▶ _Work to complete_: Reproduce the listing in its entirety. Do not reproduce the pictures.

═════ Entries shown ═════

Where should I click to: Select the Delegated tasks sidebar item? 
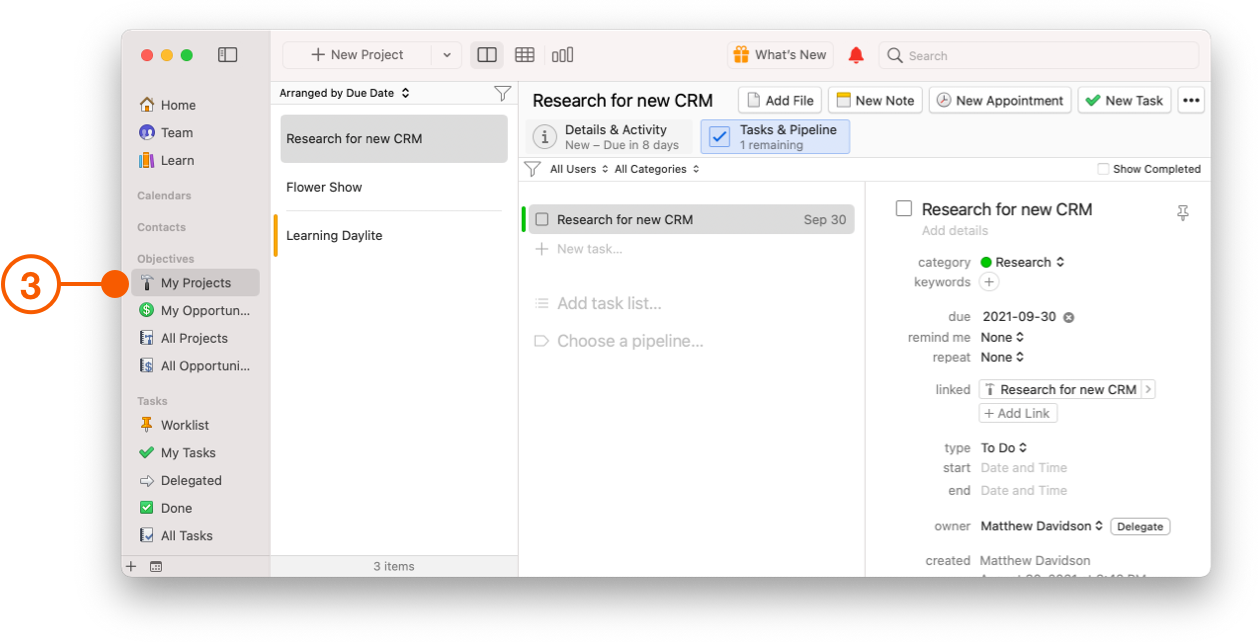pos(188,480)
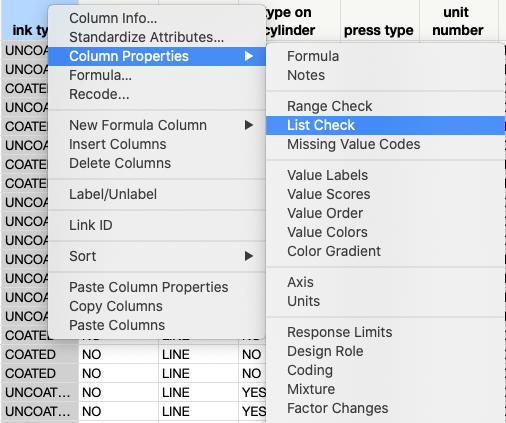Select the press type column header
Image resolution: width=506 pixels, height=423 pixels.
[379, 30]
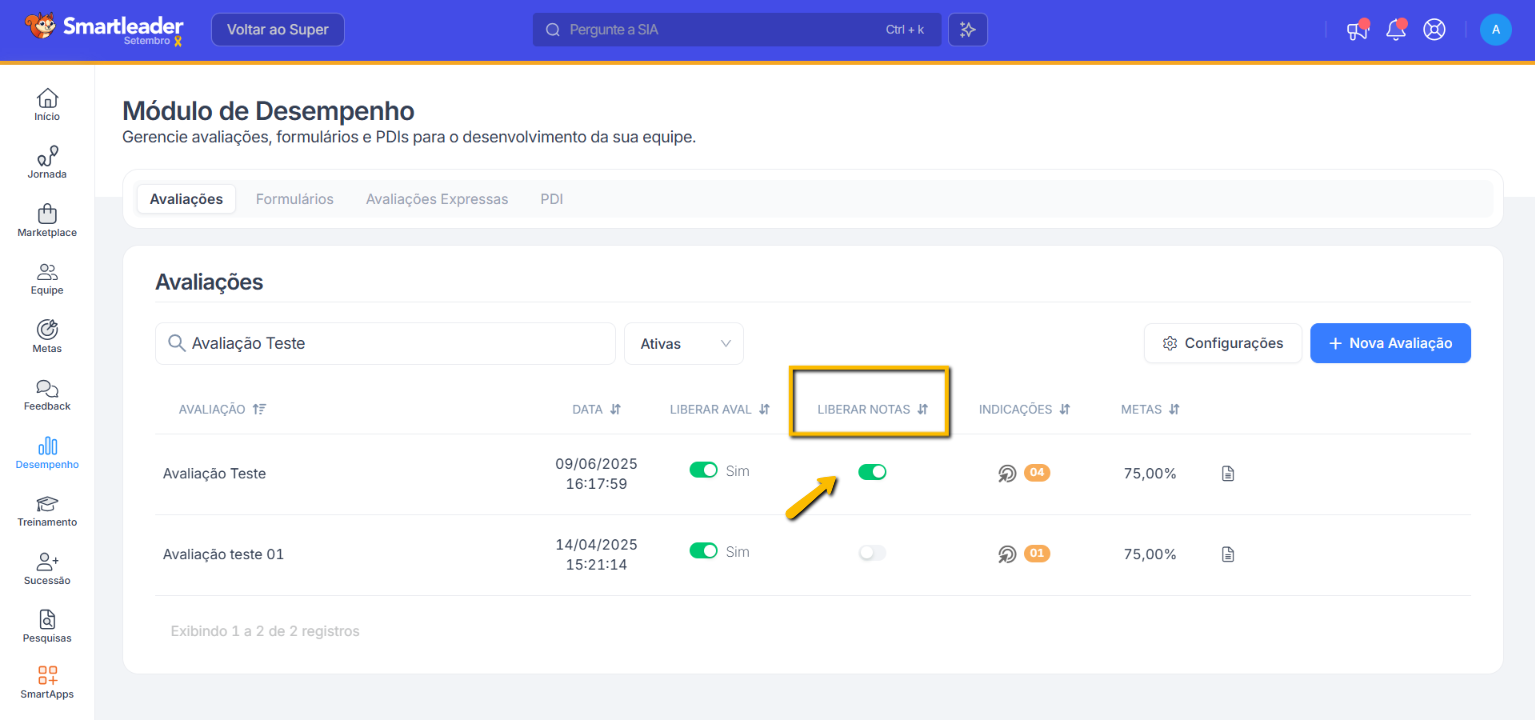
Task: Switch to the Formulários tab
Action: (x=294, y=199)
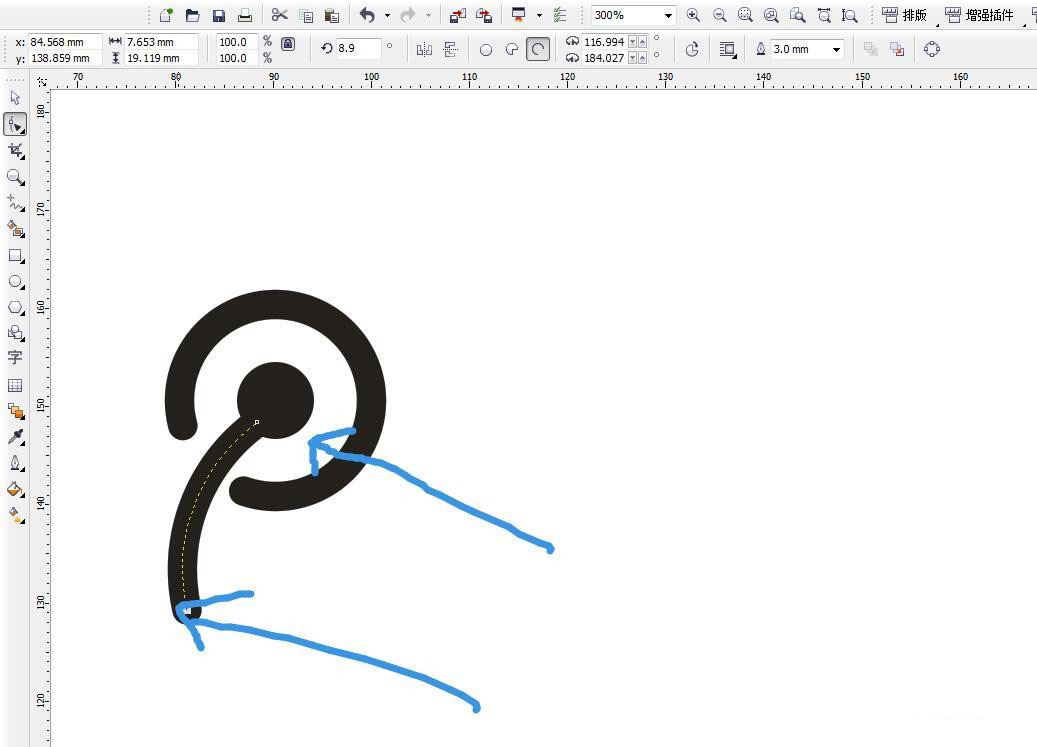This screenshot has height=747, width=1037.
Task: Enable the Arc shape mode
Action: [x=538, y=49]
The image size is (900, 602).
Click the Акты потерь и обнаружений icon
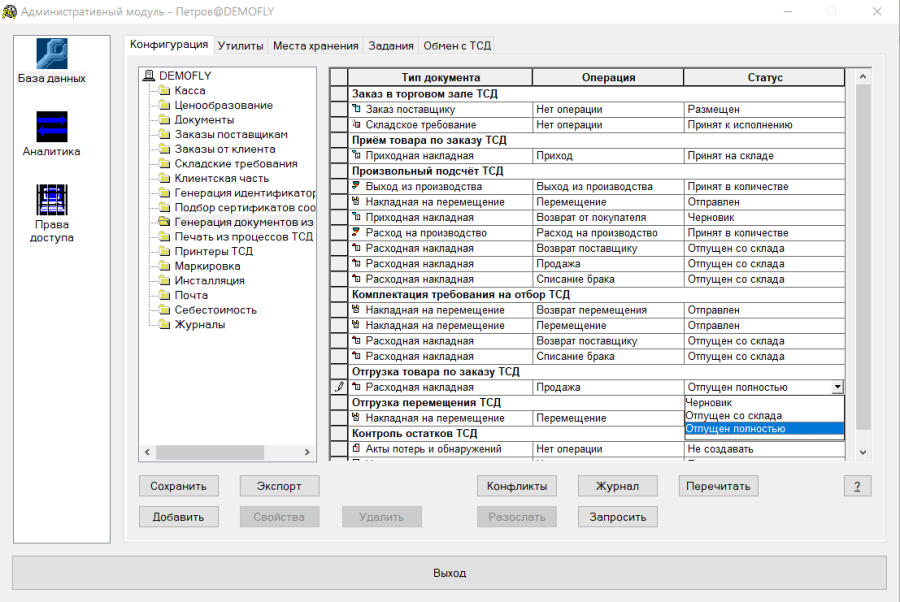[356, 449]
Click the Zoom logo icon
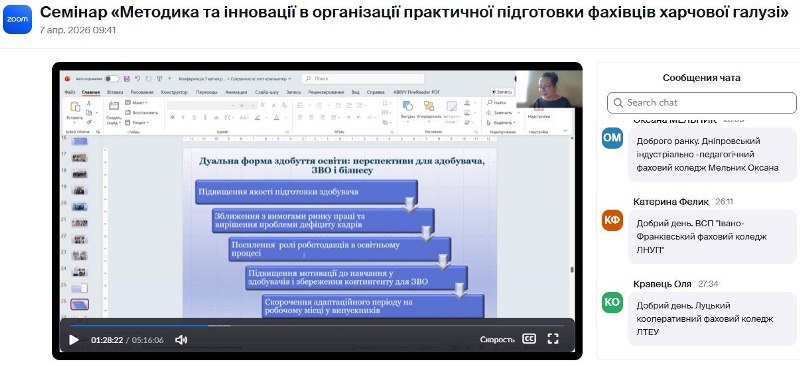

═════

▶ _Response_:
Where should I click to: Select the Delegated tasks sidebar item? 
pos(188,480)
Select the press type column header
Image resolution: width=506 pixels, height=423 pixels.
[379, 30]
Task: Switch to the Formulários tab
Action: (x=294, y=199)
This screenshot has height=747, width=1037.
Task: Enable the Arc shape mode
Action: [x=538, y=49]
The image size is (900, 602).
Click the Акты потерь и обнаружений icon
[356, 449]
Click the Zoom logo icon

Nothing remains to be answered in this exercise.